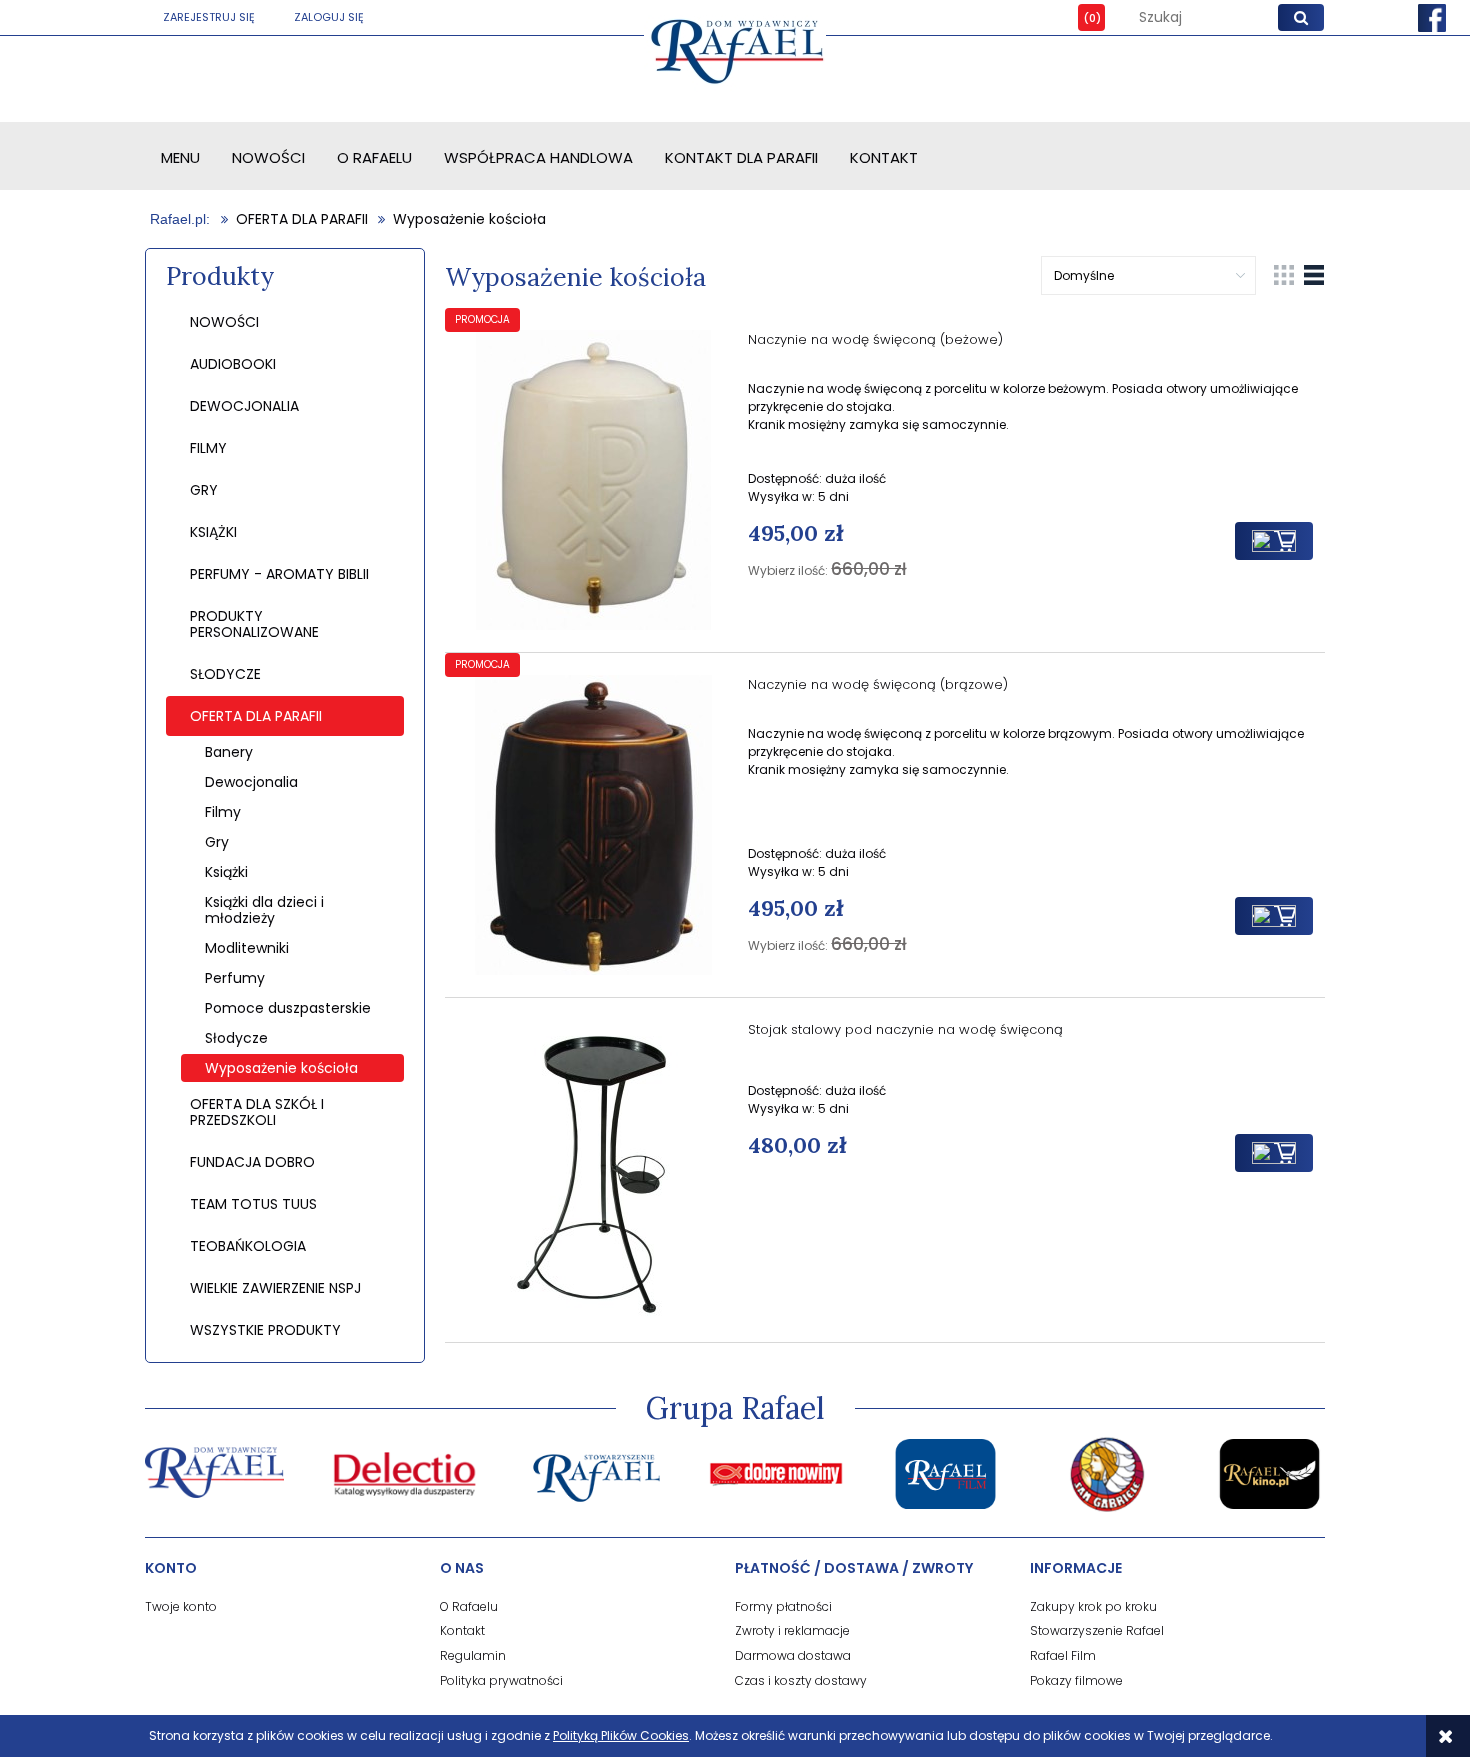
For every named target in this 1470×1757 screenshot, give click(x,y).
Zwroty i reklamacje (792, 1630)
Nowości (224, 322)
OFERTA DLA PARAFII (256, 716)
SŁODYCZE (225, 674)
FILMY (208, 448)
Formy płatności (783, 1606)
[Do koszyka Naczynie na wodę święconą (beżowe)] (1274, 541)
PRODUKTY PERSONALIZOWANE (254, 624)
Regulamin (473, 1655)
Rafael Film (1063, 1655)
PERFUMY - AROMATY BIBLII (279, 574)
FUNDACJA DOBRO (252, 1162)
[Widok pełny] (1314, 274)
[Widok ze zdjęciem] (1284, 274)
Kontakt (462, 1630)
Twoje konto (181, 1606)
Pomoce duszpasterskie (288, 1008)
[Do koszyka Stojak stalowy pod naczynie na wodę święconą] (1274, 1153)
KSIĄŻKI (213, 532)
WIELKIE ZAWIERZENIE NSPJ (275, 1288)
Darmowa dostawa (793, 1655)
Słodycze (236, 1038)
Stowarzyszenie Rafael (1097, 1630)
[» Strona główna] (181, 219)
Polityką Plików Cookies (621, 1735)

_Task instructions_
Only one number is expected: the count of lines in the entries holding the string "wodę".

_Solution_
2